Bubble Charts are a powerful way to visualize data over time. They typically consist of a set of circles moving dynamically around in a two-dimensional box. One of the best illustrations of these charts comes from the GapMinder foundation. From their website mission statement:

The initial activity was to pursue the development of the Trendalyzer software. Trendalyzer sought to unveil the beauty of statistical time series by converting boring numbers into enjoyable, animated and interactive graphics. The current version of Trendalyzer is available since March 2006 as Gapminder World, a web-service displaying time series of development statistics for all countries.

In March 2007, Google acquired Trendalyzer from the Gapminder Foundation and the team of developers who formerly worked for Gapminder joined Google in California in April 2007.

Some of you may have seen Hans Rosling’s TED talks which leverage this tool. (For example, his 2007 talk on new insights on poverty or his 2010 talk on the good news of the decade about child mortality.) Some reviewers have said that in his talks, “data comes to live and sings” to the audience.

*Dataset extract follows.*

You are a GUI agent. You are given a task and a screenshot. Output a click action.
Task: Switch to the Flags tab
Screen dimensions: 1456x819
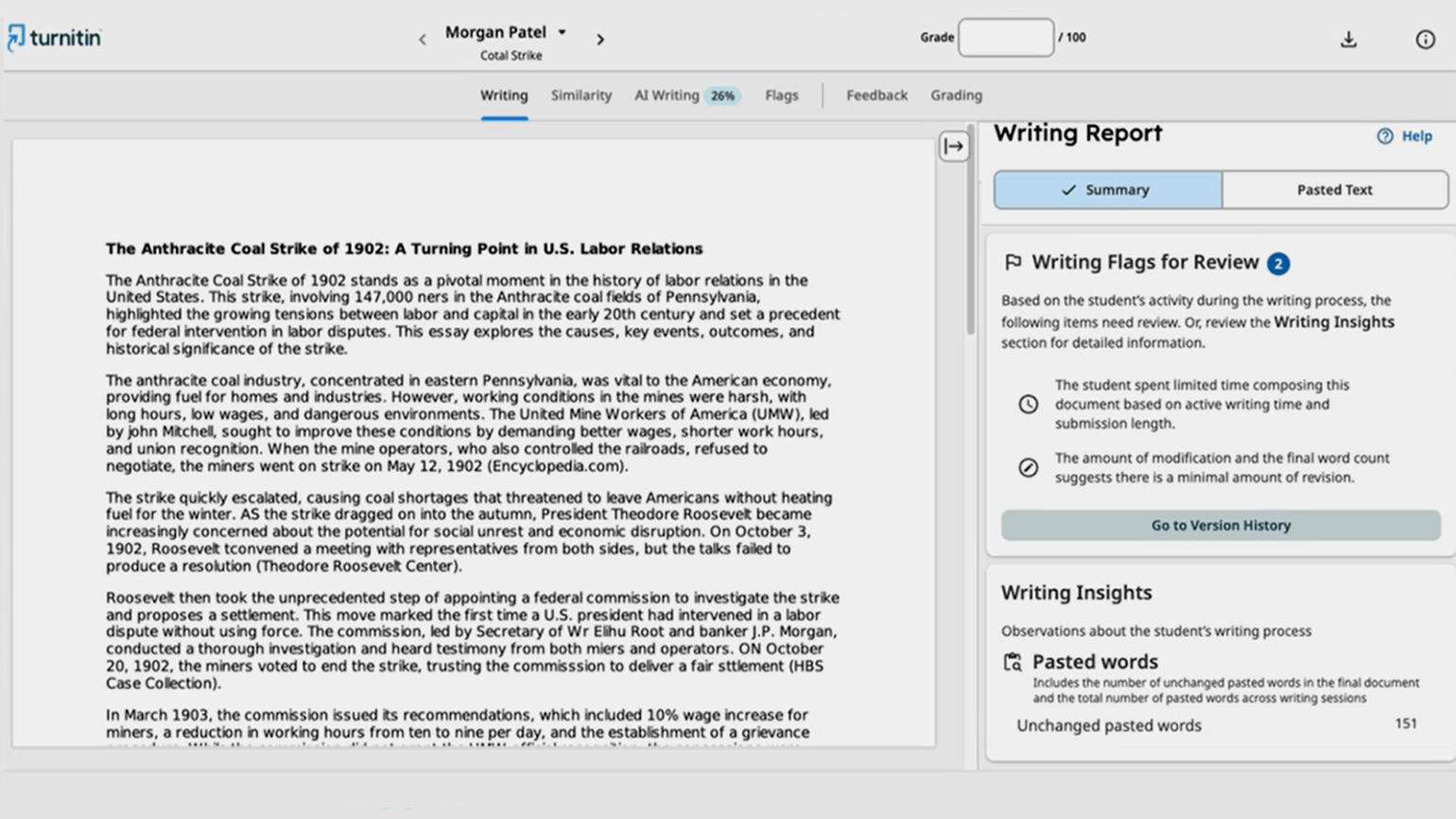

Snapshot of selected Nations Wealth and Health information for a given year.

Let’s look at the Trendalyzer above with data on the Nation’s Health and Wealth to illustrate the power of Bubble Charts:

  • Each Bubble corresponds to one nation X (say China)
  • Each Axis represents one scalar variable of the nation (here the wealth and health of nation X)
  • Position of bubble indicates the data point of the two axis variables at a given time (1960)
  • Size of bubble indicates a third scalar variable (population size of nation X)
  • Color of bubble indicates a category of the nation X, such as continent or other classification
  • Trajectory of bubble indicates the change over time (here ~ 50 years from 1960 to 2009 in annual steps)
  • With the Trendalyzer you can interact with the data in a variety of ways. You can change the two dimensions of nations data you care about. You can set the axis to linear or logarithmic to adjust the range of motion along the axis based on the data. You can select a subset of nations to highlight their bubbles. You can check to track the trajectory of bubbles over time. You can change the classification and it’s corresponding color scheme. You can manually slide time back and forth or start an automatic run through time. Here is another snapshot of the same data set:

    50 year time trace of nations wealth and health with 7 selected countries highlighted.

    This one graph alone shows a lot of interesting trends. India and China (light blue and red) both rapidly improved life expectancy between 1960 and 1980, and in the next three decades steadily improved GDP/capita. During the cold war both Russia (orange) and the United States (yellow) slowly improved wealth, but only the US increased health as well; and after the collapse of the Soviet Union in the 90’s Russia regressed in its GDP/capita back to nearly 1960 levels before slowly gaining again in the following decade. The three African countries (dark blue) both started in very different positions and each had unique trajectories. Zimbabwe started out with the highest life expectancy, but then had a devastating decade in the 90’s with the HIV epidemic taking its toll and reducing life expectancy down from 60 to around 40, followed by a backslide into more extreme poverty over the following decade. Nigeria, Africa’s most populous nation, has improved more steadily and now overtaken Zimbabwe both on average health and wealth. South Africa had slow gains in wealth throughout, but after sizable gains in health until the early 90’s, a precipitous decline brought that nation’s health back down again to near 1960 levels.

    Despite the extraordinary amount of information aggregated in such a graph, even more insight comes from interacting with the data and seeing the dynamic change in size and position over a time series. This is the central theme of this Blog: Creating insight from rich data visualizations through interaction and display of changes in real time. I encourage you to do so with the Trendalyzer tool at the Gapminder World website (requires Flash).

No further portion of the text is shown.